◆ What to work on
Could the records be returned exactly, with the pictures left out?

◆ Task data
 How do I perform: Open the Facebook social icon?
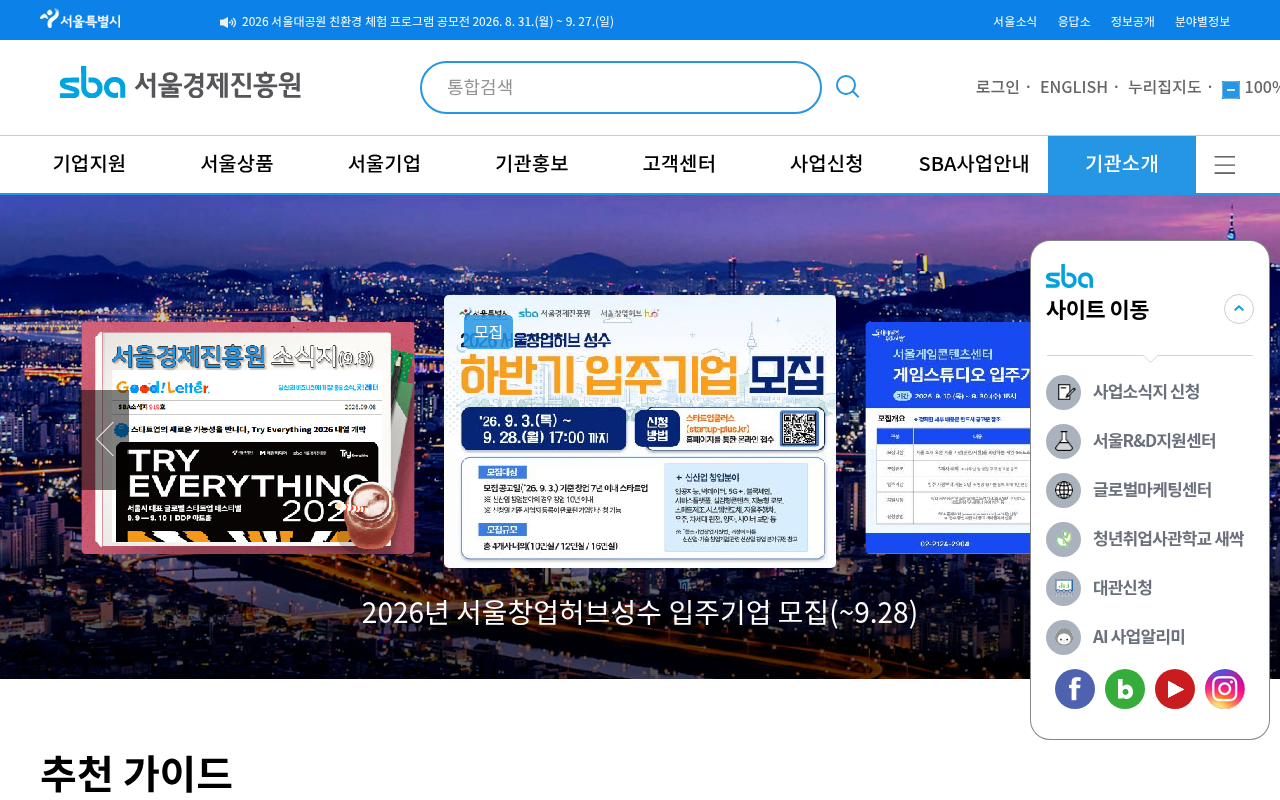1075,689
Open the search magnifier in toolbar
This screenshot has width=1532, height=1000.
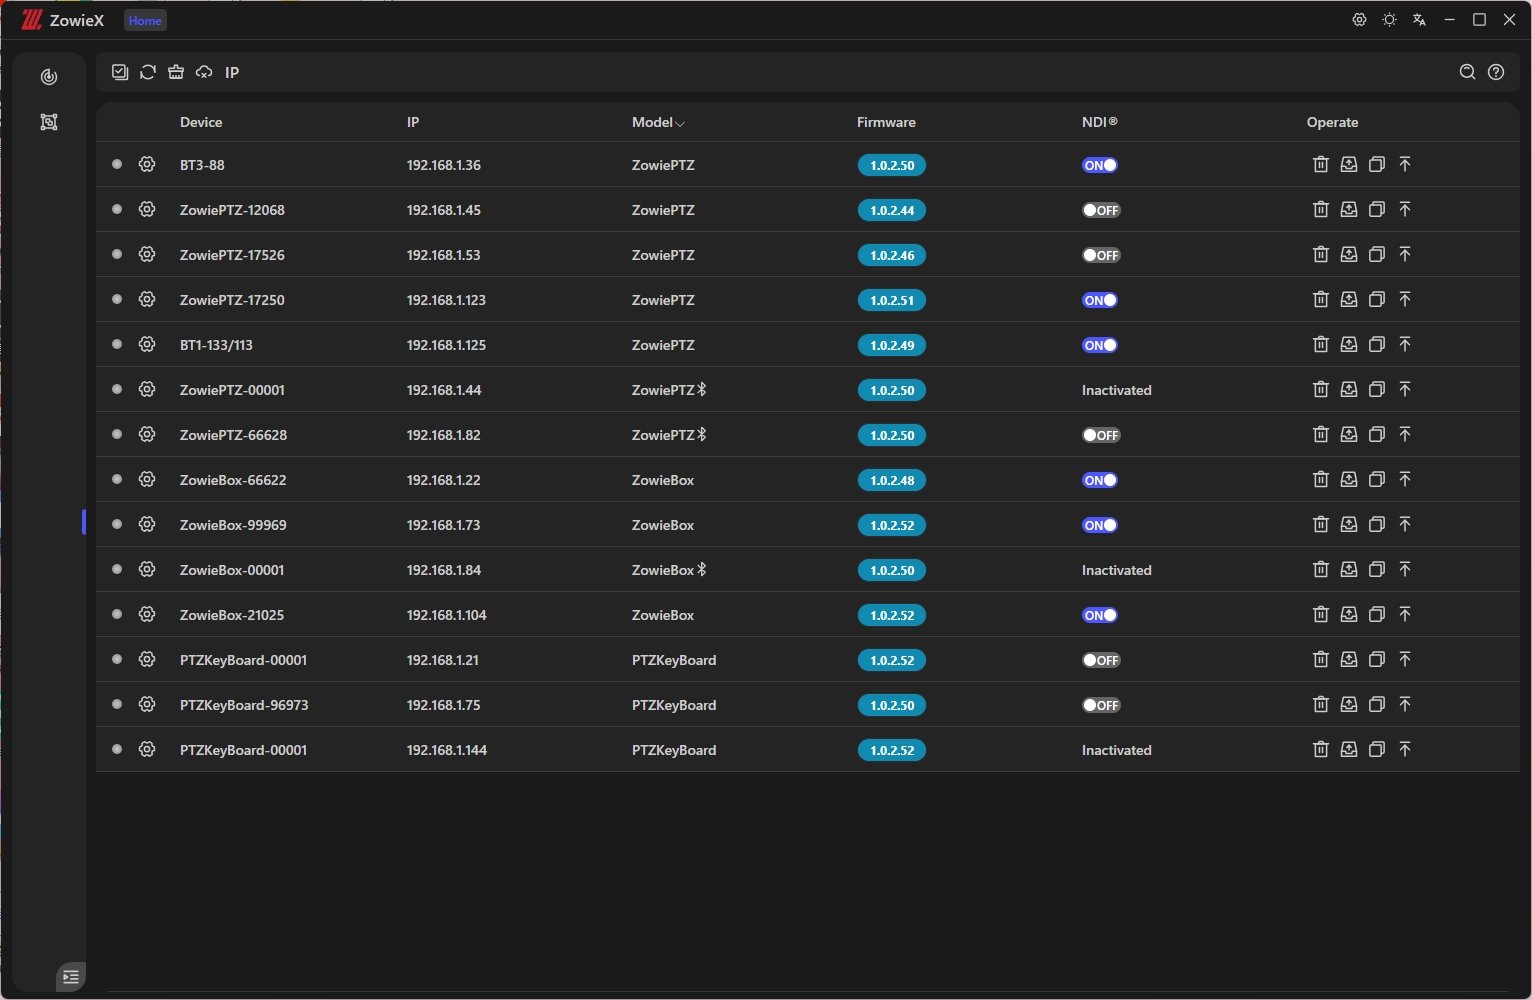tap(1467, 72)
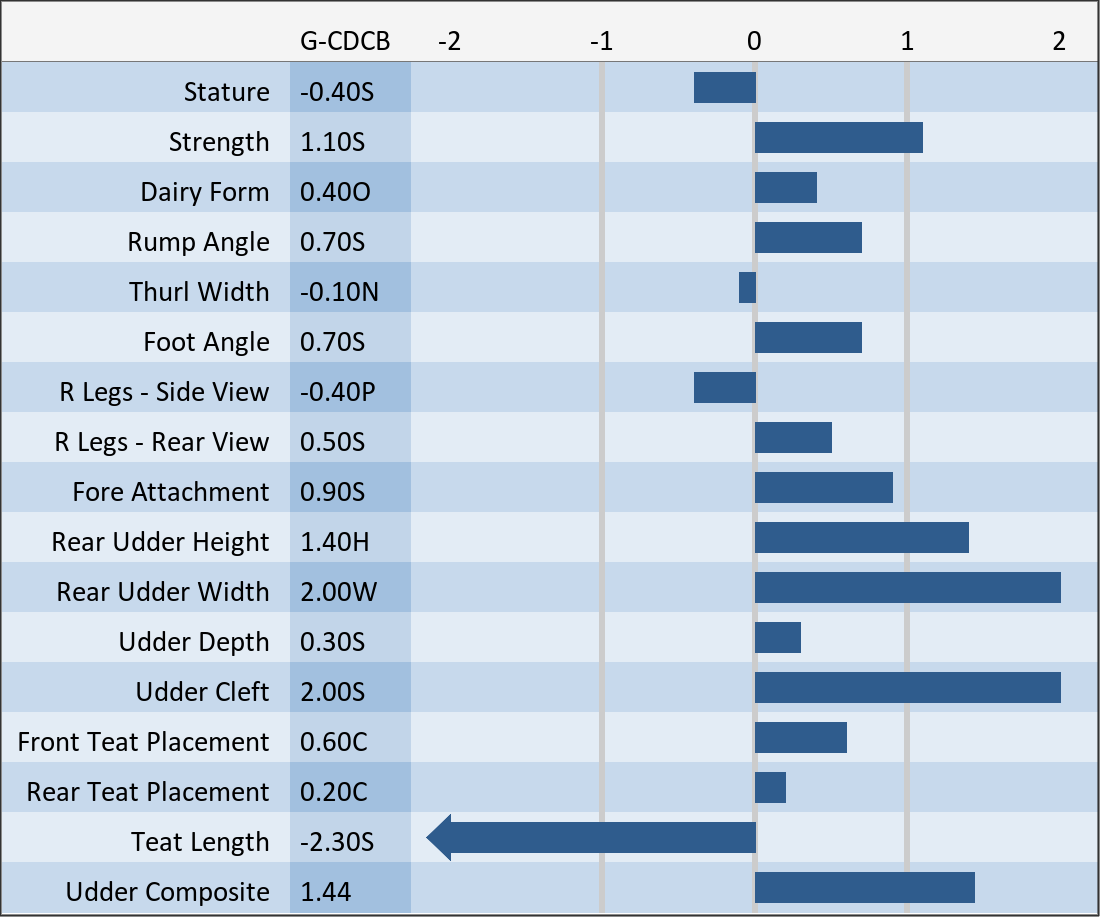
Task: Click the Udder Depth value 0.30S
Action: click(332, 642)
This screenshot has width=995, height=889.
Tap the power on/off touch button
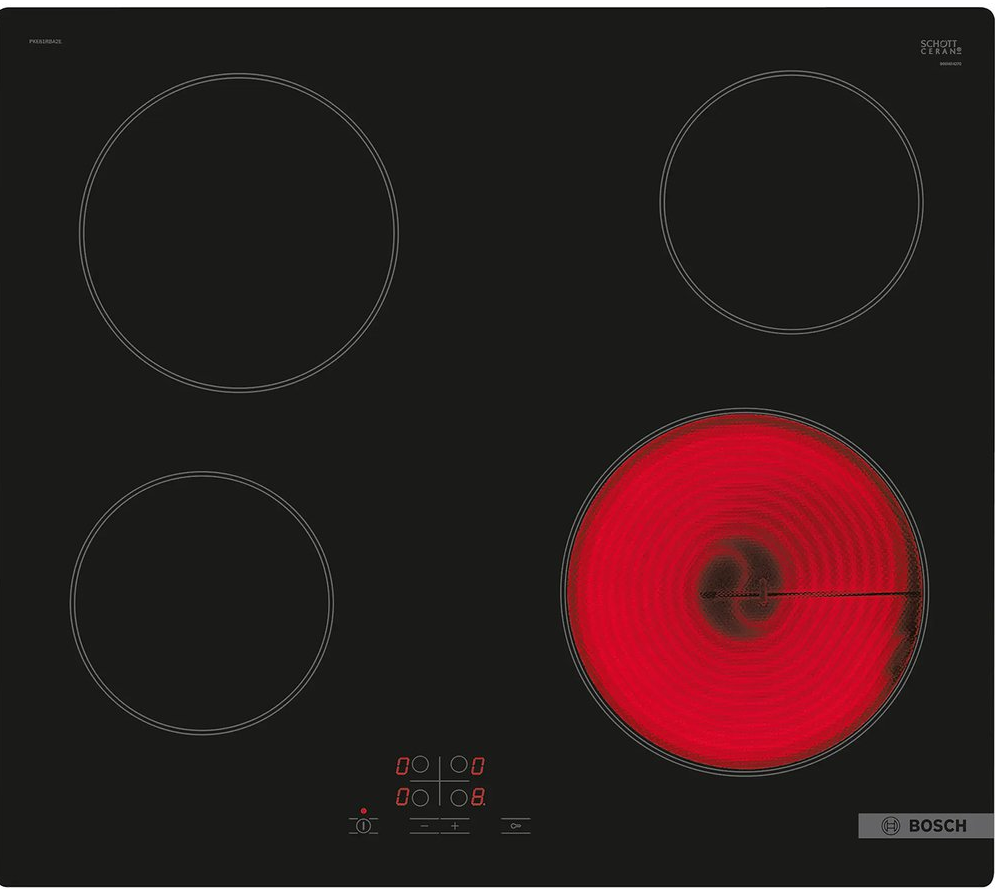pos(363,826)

◆ Task solution
 How do I perform: Open the Facebook social icon?
1075,689
Open the search magnifier in toolbar
This screenshot has width=1532, height=1000.
tap(1467, 72)
Task: Click the Udder Depth value 0.30S
Action: click(332, 642)
This screenshot has width=995, height=889.
Tap the power on/off touch button
pos(363,826)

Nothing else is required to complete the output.